I feel like I have a better appreciation for how these issues come up and what the magicians in the background to to resolve it.
@rinrinrin @shawn I agree with @rinrinrin appreciation, and also that someone from Meh was working at that hour! It was a good notification system. What it doesn’t seem to do, though, is help target why or reasons for the glitches. Thus, the solutions are trial and error until the decision was to reboot the system and take the other sites offline (a more drastic approach). Did they figure out how to minimize the issues to prevent future similar issues?
@DTominator @rinrinrin @shawn In my decades of dealing with computers …
@DTominator @narfcake @rinrinrin @shawn
no matter how critical the system or what company there is a “pull the plug” fulcrum and where it lives on the spectrum will depend on numerous factors and who you can get on the phone.
Mostly I’m on the side of “who cares why,it’s stuck or getting worse, get it back online and we will analyze later”. Just reboot the server already
But it’s usually a slow initial roll and I check my entire subsystem while checking the server.
Then we have to make sure the boss knows or is on.
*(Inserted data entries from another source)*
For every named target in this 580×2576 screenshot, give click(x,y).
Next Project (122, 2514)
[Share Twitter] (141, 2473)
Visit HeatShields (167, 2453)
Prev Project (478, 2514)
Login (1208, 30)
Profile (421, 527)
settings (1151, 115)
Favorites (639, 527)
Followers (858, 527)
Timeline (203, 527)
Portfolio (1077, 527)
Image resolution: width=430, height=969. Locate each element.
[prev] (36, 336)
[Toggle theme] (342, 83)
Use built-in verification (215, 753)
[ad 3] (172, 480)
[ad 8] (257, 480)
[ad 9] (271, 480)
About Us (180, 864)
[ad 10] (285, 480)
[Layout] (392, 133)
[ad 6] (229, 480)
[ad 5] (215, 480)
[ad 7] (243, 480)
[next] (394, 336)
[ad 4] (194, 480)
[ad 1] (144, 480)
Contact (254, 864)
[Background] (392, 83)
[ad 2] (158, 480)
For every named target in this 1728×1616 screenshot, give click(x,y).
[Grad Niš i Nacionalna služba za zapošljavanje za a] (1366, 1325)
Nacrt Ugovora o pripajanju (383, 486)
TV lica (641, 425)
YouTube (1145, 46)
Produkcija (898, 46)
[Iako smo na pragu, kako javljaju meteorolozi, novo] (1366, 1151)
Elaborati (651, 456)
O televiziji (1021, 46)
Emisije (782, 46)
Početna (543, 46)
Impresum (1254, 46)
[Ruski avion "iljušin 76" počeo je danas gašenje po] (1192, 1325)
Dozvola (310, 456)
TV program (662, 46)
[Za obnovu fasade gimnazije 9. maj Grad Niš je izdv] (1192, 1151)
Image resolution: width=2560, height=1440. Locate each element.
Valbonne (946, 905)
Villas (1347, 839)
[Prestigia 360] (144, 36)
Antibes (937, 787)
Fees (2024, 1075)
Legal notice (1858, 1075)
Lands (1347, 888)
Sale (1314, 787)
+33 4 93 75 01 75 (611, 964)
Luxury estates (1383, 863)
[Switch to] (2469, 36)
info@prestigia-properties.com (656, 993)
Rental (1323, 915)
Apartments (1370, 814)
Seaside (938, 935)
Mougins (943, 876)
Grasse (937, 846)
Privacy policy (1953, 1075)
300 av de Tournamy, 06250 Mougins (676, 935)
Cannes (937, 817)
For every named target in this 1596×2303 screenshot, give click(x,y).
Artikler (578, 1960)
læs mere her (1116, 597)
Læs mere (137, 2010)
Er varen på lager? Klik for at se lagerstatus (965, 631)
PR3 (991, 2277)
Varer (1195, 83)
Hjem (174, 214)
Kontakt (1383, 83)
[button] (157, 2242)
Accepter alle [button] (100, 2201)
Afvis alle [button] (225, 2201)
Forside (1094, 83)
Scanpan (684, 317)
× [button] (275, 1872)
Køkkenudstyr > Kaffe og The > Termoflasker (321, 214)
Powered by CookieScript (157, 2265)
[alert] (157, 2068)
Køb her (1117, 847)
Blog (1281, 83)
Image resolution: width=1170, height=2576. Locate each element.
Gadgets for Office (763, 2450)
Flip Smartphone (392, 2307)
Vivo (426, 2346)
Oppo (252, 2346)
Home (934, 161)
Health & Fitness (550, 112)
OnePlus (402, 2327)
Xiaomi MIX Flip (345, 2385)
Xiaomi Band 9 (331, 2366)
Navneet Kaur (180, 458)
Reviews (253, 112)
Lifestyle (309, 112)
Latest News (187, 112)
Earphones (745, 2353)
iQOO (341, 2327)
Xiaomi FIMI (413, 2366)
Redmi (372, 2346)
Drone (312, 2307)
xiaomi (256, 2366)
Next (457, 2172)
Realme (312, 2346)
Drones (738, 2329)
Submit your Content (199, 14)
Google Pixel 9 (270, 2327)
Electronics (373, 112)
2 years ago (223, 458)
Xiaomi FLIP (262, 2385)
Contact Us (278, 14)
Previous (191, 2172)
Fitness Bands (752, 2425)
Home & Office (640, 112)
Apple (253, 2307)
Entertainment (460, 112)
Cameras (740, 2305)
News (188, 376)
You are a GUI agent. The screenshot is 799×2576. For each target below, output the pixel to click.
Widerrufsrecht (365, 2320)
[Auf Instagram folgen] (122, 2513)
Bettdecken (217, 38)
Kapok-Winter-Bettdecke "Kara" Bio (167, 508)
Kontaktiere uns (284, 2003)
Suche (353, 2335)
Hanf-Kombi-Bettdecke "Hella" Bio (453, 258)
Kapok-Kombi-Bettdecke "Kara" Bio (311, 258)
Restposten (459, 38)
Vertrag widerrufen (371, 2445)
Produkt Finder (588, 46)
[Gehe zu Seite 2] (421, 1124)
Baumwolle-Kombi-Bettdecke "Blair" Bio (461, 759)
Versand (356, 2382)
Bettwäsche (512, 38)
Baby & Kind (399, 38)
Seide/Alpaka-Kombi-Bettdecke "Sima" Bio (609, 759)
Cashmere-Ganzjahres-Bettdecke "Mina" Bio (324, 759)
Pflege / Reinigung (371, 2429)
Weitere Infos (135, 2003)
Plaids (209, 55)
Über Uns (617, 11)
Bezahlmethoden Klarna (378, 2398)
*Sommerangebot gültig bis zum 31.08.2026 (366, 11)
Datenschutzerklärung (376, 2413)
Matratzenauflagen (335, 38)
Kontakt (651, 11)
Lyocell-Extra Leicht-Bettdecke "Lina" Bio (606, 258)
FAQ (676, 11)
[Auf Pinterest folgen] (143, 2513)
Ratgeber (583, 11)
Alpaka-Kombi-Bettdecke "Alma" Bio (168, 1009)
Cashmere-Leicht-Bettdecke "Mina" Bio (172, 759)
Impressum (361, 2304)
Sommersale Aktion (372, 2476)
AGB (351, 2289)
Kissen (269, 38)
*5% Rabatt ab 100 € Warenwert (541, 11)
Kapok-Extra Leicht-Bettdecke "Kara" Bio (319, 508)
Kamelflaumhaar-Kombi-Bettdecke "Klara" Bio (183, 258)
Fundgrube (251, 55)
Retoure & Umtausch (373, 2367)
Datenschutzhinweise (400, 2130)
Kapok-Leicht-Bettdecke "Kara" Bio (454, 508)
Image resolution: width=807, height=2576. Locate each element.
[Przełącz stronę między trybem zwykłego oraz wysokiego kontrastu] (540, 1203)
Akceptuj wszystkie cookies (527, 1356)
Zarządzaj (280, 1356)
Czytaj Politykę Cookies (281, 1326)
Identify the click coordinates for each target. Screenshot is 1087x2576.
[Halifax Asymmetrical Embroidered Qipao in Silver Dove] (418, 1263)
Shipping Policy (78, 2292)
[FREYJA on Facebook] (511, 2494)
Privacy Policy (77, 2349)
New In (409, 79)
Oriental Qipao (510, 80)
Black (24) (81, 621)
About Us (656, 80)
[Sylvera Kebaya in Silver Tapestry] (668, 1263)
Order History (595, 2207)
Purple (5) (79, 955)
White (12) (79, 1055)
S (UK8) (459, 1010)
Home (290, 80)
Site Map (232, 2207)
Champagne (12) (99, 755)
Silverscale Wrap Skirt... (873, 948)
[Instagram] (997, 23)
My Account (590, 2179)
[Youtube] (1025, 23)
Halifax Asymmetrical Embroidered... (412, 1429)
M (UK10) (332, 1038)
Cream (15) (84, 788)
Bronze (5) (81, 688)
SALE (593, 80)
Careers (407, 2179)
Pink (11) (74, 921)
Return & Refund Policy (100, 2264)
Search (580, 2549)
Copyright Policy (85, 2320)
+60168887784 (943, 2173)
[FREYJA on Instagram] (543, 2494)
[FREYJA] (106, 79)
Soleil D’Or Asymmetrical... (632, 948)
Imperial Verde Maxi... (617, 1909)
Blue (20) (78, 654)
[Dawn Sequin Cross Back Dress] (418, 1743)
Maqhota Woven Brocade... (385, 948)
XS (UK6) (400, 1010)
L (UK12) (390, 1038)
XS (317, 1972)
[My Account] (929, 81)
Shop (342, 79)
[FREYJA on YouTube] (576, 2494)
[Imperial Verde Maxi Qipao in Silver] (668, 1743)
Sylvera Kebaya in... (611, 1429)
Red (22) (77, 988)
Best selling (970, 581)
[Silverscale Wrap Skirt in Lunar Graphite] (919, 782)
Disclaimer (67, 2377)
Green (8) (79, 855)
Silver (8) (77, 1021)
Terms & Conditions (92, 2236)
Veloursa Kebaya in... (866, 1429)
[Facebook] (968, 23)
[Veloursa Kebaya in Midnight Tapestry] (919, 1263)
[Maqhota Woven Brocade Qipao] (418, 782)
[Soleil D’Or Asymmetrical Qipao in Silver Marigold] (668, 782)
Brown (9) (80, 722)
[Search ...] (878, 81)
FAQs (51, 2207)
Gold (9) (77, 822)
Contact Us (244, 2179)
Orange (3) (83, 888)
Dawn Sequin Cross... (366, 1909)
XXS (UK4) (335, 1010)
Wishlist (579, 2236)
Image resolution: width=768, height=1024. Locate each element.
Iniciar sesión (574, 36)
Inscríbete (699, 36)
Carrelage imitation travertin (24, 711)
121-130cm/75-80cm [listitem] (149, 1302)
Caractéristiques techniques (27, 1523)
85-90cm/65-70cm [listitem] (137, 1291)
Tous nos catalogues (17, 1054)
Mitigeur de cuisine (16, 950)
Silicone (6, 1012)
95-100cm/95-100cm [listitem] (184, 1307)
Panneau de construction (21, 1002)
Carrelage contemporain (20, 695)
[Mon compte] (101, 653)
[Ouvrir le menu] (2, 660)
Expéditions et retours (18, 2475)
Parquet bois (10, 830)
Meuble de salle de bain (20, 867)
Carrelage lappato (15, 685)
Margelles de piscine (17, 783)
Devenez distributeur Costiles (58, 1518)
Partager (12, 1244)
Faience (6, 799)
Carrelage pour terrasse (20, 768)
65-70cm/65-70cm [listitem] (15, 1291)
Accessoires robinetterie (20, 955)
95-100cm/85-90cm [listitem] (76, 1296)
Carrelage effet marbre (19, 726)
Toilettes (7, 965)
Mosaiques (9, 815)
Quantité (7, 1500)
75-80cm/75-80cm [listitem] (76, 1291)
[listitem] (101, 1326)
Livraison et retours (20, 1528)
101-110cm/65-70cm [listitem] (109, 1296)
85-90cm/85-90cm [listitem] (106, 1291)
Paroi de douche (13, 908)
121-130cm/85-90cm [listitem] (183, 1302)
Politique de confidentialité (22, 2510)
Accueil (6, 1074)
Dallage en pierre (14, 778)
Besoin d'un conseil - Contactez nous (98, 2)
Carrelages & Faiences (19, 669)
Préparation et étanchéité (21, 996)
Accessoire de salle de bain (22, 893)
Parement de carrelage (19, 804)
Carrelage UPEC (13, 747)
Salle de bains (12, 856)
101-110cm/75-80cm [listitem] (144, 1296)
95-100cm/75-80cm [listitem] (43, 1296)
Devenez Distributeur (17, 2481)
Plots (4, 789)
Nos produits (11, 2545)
Etc etc. By the time it happens there’s 20 people on a bridge and we are looking for a boss to say go.
When Cluster describes both the service and the state it’s in.
I of course know what Mehrathon is, but what’s Mehcatalyst?
@SylvreKat The parent company. They changed their name from mediocre to that.
@Kidsandliz Ah. Thanks for explaining. I missed the name change, and still thought they were mediocre.
@SylvreKat Well, they are still mediocre, but not not Mediocre.
And while I don’t understand the details of this oh shit report other than something went terribly terribly wrong, it also meant it took 45 seconds for an irk to sell out. As a result I got one because normally they are gone in under 15 seconds and it usually takes me about 15 seconds to load so they are already sold out. Thank you for crashing??? Yes defiantly. Oh wait. You are trying to sell stuff other than irks.
On the serious side, glad you got it fixed. Just offer a pile of irks in a row. That will give you a good test of how well the system can handle the load and if anything will break. We will be glad to “test” that for you under those circumstances.
/showme Redis Clusters breakfast cereal
I appreciate the update. I didn’t know you still worked for this racket.
@Shawn Is this why I’m unable to order a product?
I’ve been trying to order the photo frame offered earlier and keep getting this error message:
YOU DON’T HAVE PERMISSION TO ORDER THIS
Others are having the same issue. Can we please get this fixed before the Mehithon ends??? Thank you!
@Kerig3 that’s the error message you’d receive if you tried to order from the members-only offers of the Mehrathon. We’ll try to make this more clear for the next one.
@Kerig3 @shawn FYI - The member banner disappeared at some point. It was there when it first started but when I looked later it was gone.
@Kerig3 @shawn @speediedelivery Yeah it disappears after member hour is over but the purchase is still limited. Seems like an oh shit thing to me.